Briefly consulting with Mrs. Herrero and the workmen despite a fear that
gnawed my inmost soul, I advised the breaking down of the door; but the
landlady found a way to turn the key from the outside with some wire
device. We had previously opened the doors of all the other rooms on that
hall, and flung all the windows to the very top. Now, noses protected by
handkerchiefs, we tremblingly invaded the accursed south room which blazed
with the warm sun of early afternoon.

A kind of dark, slimy trail led from the open bathroom door to the hall
door, and thence to the desk, where a terrible little pool had
accumulated. Something was scrawled there in pencil in an awful, blind
hand on a piece of paper hideously smeared as though by the very claws
that traced the hurried last words. Then the trail led to the couch and
ended unutterably.

What was, or had been, on the couch I cannot and dare not say here. But
this is what I shiveringly puzzled out on the stickily smeared paper
before I drew a match and burned it to a crisp; what I puzzled out in
terror as the landlady and two mechanics rushed frantically from that
hellish place to babble their incoherent stories at the nearest police
station. The nauseous words seemed well-nigh incredible in that yellow
sunlight, with the clatter of cars and motor trucks ascending clamorously
from crowded Fourteenth Street, yet I confess that I believed them then.
Whether I believe them now I honestly do not know. There are things about
which it is better not to speculate, and all that I can say is that I hate
the smell of ammonia, and grow faint at a draught of unusually cool air.
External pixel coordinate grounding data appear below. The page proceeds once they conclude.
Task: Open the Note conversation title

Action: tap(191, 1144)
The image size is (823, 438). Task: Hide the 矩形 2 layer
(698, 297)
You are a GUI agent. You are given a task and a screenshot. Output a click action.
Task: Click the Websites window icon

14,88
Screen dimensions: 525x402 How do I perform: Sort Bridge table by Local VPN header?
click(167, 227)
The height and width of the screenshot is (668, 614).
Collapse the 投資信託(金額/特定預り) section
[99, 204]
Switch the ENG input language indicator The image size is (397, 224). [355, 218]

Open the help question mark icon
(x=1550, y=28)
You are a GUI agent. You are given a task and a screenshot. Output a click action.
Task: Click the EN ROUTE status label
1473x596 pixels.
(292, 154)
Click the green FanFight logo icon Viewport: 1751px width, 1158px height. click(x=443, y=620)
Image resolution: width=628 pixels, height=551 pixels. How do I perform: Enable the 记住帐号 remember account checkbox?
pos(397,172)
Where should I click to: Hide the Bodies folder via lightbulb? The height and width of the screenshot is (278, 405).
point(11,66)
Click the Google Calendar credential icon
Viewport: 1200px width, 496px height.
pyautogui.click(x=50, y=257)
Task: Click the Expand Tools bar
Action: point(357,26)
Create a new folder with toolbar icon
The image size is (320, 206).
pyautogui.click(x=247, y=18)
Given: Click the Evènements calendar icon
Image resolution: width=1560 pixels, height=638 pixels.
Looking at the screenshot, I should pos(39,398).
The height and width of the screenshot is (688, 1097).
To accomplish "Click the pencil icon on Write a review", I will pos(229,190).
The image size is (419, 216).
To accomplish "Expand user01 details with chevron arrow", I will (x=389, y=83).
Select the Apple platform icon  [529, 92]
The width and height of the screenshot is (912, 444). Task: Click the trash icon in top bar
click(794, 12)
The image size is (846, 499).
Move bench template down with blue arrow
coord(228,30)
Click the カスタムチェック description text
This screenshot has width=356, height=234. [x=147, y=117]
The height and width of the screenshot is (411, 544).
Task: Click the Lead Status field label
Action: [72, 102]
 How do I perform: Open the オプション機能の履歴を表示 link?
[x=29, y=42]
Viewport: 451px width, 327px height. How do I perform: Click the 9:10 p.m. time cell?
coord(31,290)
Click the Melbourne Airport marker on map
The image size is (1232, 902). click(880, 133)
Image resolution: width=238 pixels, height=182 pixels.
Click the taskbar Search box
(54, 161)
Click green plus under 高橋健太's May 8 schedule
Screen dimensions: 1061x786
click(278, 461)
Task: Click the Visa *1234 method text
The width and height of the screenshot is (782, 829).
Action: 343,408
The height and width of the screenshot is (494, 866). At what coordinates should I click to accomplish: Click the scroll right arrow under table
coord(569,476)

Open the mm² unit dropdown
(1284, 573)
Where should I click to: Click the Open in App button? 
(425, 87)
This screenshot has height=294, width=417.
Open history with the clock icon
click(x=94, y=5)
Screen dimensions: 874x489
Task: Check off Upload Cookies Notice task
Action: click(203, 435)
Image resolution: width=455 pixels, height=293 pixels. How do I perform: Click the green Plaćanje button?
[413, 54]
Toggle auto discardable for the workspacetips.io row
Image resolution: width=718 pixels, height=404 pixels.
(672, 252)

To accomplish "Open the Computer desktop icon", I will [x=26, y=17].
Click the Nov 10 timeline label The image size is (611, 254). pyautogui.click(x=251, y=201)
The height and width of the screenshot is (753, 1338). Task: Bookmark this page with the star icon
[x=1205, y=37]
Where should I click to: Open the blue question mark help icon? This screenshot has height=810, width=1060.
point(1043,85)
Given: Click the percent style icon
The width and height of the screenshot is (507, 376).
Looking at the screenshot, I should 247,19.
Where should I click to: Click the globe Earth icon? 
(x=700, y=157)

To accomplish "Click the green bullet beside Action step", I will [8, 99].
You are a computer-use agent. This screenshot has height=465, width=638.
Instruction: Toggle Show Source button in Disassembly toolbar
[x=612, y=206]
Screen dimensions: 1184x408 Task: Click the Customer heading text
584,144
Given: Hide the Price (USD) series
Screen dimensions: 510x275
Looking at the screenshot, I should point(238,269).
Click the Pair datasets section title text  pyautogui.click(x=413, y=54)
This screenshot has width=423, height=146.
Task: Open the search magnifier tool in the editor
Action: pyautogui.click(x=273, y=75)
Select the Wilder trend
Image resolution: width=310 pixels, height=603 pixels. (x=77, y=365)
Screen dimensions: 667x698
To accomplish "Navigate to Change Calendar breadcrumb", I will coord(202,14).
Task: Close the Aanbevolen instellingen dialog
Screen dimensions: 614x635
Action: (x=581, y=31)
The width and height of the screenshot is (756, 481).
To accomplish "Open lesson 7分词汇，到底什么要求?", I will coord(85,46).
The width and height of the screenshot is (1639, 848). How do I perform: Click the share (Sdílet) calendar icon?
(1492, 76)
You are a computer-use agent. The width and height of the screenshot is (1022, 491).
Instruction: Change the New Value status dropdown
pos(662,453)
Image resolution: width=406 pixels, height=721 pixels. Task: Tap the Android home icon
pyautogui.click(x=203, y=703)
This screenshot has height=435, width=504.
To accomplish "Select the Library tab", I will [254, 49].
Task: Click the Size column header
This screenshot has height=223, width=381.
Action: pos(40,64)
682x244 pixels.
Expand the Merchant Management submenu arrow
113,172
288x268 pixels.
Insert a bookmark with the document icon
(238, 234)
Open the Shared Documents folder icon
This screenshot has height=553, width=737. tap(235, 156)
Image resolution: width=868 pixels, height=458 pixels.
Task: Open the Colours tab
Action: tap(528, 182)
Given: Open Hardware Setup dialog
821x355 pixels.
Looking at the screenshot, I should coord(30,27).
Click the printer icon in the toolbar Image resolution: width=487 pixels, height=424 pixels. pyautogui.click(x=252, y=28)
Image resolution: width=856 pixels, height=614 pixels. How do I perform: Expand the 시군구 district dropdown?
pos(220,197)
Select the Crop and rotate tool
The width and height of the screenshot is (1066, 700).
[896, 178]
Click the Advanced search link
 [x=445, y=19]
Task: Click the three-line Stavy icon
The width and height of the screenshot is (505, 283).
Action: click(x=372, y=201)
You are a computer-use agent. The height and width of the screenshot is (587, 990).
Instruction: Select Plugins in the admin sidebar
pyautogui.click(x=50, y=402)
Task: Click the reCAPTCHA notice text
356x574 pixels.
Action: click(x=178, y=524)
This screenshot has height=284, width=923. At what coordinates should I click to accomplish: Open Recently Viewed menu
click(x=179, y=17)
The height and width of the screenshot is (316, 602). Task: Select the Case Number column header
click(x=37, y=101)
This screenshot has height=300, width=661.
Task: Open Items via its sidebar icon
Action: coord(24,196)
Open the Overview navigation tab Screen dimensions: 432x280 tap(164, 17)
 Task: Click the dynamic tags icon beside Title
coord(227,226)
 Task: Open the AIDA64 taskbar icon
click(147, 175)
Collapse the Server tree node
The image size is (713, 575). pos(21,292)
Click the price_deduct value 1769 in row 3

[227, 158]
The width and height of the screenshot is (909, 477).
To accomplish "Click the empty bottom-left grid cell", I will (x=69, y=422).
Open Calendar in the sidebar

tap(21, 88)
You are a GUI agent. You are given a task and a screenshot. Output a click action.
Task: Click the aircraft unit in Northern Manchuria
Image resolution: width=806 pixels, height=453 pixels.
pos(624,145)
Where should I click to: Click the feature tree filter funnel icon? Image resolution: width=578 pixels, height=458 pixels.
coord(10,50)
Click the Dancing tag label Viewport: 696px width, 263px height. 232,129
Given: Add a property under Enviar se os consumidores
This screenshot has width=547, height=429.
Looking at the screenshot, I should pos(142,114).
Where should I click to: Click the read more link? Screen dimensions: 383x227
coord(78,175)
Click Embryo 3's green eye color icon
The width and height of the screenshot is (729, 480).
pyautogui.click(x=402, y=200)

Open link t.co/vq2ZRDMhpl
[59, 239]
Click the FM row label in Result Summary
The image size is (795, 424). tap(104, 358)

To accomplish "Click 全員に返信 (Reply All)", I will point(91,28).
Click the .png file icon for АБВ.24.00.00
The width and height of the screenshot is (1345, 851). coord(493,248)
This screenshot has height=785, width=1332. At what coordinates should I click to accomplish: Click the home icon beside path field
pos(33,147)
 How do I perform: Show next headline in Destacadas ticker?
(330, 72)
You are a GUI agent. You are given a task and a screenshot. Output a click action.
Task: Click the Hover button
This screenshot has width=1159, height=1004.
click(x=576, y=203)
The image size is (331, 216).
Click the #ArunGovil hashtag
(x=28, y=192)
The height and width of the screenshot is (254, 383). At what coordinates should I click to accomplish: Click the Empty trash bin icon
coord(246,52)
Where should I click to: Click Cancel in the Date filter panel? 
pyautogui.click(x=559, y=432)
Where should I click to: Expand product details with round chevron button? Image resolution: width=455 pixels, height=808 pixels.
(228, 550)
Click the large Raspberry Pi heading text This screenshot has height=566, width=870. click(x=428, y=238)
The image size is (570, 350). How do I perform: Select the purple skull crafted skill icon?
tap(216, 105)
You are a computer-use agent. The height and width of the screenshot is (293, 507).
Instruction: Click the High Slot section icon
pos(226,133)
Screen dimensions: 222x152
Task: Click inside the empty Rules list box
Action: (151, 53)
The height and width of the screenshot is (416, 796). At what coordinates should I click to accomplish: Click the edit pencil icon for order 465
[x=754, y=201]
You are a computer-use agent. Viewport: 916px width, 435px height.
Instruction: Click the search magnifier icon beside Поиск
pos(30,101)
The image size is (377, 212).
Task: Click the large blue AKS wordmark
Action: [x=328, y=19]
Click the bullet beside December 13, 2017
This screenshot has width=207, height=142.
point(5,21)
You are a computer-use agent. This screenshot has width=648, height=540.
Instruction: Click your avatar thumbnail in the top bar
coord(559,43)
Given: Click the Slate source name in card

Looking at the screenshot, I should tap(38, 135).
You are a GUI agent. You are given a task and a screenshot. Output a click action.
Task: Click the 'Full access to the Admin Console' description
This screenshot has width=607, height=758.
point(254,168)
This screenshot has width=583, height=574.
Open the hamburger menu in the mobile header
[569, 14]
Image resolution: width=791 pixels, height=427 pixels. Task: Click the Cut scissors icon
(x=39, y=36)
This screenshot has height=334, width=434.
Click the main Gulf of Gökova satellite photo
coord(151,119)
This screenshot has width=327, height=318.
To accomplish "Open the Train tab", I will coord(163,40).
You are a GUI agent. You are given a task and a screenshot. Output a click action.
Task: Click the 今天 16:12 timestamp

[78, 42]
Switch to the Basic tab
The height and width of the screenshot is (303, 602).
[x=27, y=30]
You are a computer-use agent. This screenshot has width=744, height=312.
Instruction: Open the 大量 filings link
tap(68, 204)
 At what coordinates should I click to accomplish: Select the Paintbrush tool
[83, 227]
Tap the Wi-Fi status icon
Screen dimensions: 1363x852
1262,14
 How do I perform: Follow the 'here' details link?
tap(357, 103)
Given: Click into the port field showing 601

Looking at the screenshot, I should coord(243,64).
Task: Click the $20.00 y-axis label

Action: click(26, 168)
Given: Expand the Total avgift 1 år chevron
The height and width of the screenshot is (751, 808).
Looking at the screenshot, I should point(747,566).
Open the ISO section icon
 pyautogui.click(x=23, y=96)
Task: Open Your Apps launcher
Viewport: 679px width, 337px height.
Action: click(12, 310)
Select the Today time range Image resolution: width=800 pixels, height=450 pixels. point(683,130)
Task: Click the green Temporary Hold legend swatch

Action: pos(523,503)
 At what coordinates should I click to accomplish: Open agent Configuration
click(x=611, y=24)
"The end," ran that noisome scrawl, "is here. No more ice--the man looked
and ran away. Warmer every minute, and the tissues can't last. I fancy you
know--what I said about the will and the nerves and the preserved body
after the organs ceased to work. It was good theory, but couldn't keep up
indefinitely. There was a gradual deterioration I had not foreseen. Dr.
Torres knew, but the shock killed him. He couldn't stand what he had to
do--he had to get me in a strange, dark place when he minded my letter and
nursed me back. And the organs never would work again. It had to be done
my way--preservation--for you see I died that time eighteen years ago."